El Globo was the name of a hotel in Montevideo, abandoned and almost in ruins but clearly visible to those Argentines who got off the Buquebus and looked out over the old city. This is what happened to Valentin Bueno, with birth certificate in Argentina, which he created Uruway, a platform that helps settle in Uruguay.
The truth is that the neighboring country It is already considered an innovation hub in the region. Well, and an assigned investor group $30 million to the project to build the El Globo complex in the old hotel and neighboring buildings, strategically positioned in front of the port of Montevideo and which will be a business and networking center for Uruguayan, Argentinian and Latin American entrepreneurs.
“Today, the reality of Latin America is doing Uruguay to be a land of opportunity again”, Bueno said in the presentation.
Judging by the investment announcements, Uruguay is already buzzing with that mix of democracy, economic stability, respect for institutions and rules that do not change“says Sergio Fogel, the creator of the Uruguayan unicorn Dlocal, who specializes in algorithms that allow platforms like Netflix to charge in local currencies in the countries where they operate.

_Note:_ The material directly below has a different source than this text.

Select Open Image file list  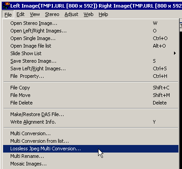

With them 1,000 software companies, the country generates $1,000 million in exports and when measured per capita it leads the world rankings. In biotechnology, it has the Pasteur Institute in France, Microsoft just set up an intelligence services lab, and Harvard Business School and MIT have landed a data science program. Its audiovisual sector is growing exponentially.
Former senator and journalist María Eugenia Estenssoro interviewed the Minister of Industry, Energy and Mines Omar Paganini, scientist Gonzalo Moratorio and the co-founder of the GeneXus technology company, Nicolás Jodal. “The Uruguayan government has a strategy for the country where innovation is no longer a sector but a paradigm of thought and production for all sectors. It is transversal so that Uruguay is a leading country in what is now the Fourth Industrial Revolution,” Estenssoro said.
Paganini explained that “it is the line of the government of position the country as a hub of innovation, referring to the development of high value-added, knowledge-intensive industries”. And he referred to the Uruguay Innovation Hub project, which is “an umbrella for many things and aims to promote initiatives that go beyond the state. For example private projects like this one, innovation centers that are establishing themselves in the country or are deciding to do so”.
The virologist, professor and researcher of the Pasteur Institute, Gonzalo Moratorio, assured that Uruguay is in an “excellent moment to be a point of reference for innovation”. In his vision, the key is “unite scientists with decision makers so that, in this way, science can generate value and have an impact on society. Through science we can affect in various ways, generating added value”.
Jodal agreed that the country is having a good time to position itself as an innovative benchmark due to its great ability to adapt rapidly to technology. “We were the first country to have the One Laptop per Child program, the first to have 100% of the cattle herd traced, one of the first to change the energy matrix to renewable. We’ve had impressive adoption of the Coronavirus app; out of a population of just over 3 million inhabitants, 3 million used it. In Germany, with 60 million, 3 million have also used it”, he compared.
And he concluded that in Uruguay “we have a great opportunity to bring researchers and people who work in Artificial Intelligence (AI) to the world”. Jodal gave a scoop at that meeting: “Much of Globant’s AI strategy is done from here thanks to the recent phenomenon of Argentine businessmen and entrepreneurs who have settled in the country, such as the co-founders of Globant Martín Migoya and Guibert Englebienne or Marcos Galperin, founder of Mercado Libre”.